* WHAT YOU HAVE TO DO *
Could you copy the data that follows exactly as written, but drop the pictures?

* EXTRACTED RECORDS *
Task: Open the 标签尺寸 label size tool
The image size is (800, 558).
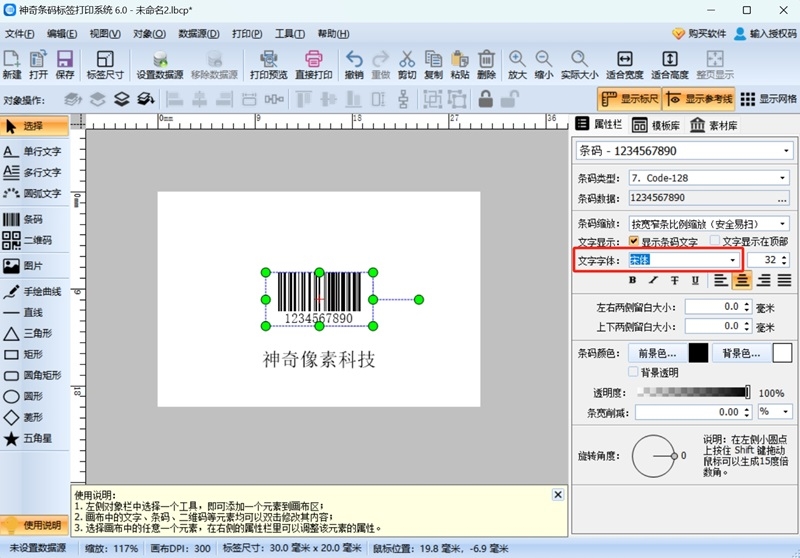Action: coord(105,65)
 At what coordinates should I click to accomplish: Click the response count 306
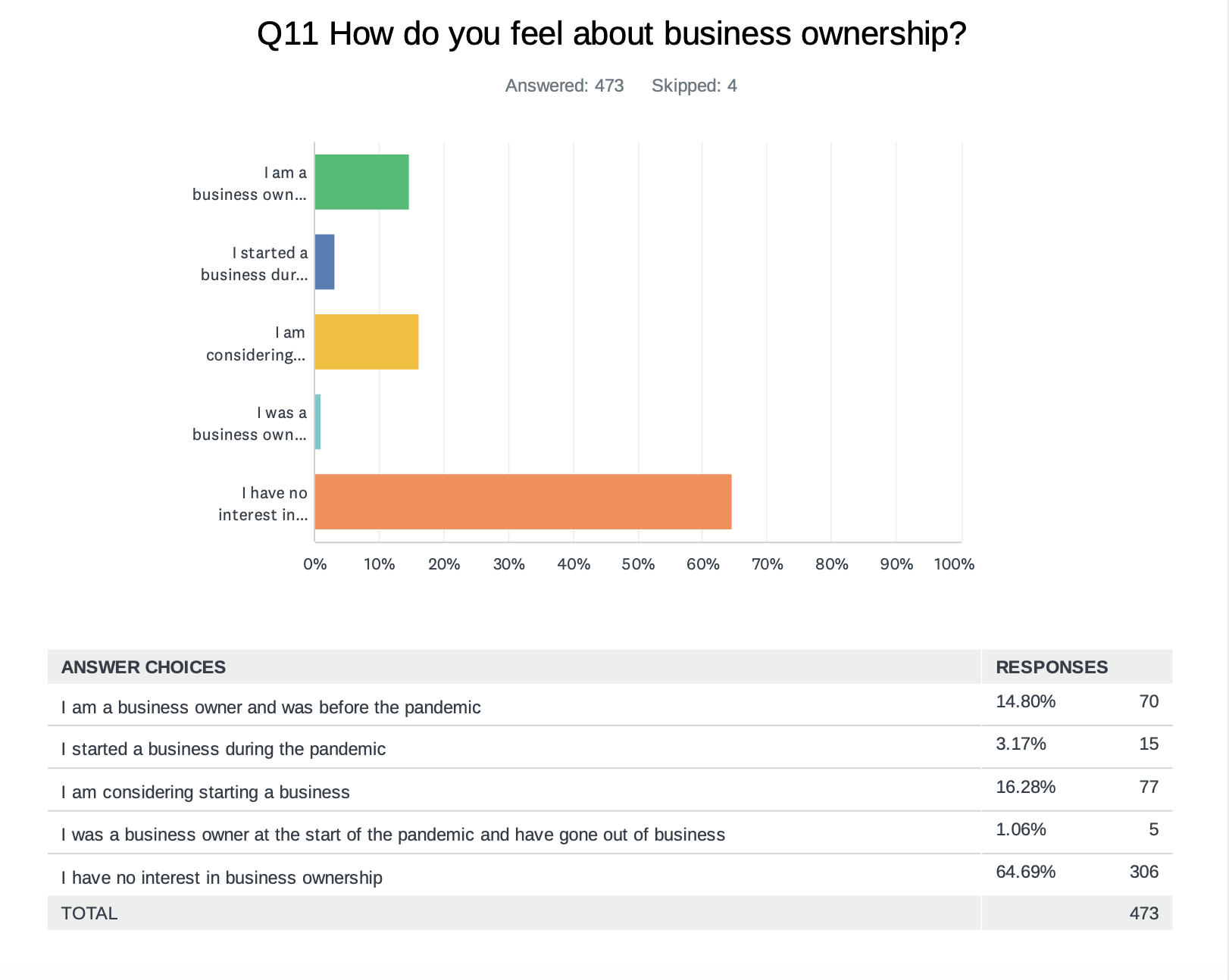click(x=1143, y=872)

* TASK RESULT *
Task: Open the 标签尺寸 label size tool
The image size is (800, 558).
Action: coord(105,65)
 At what coordinates should I click to accomplish: Click the response count 306
click(x=1143, y=872)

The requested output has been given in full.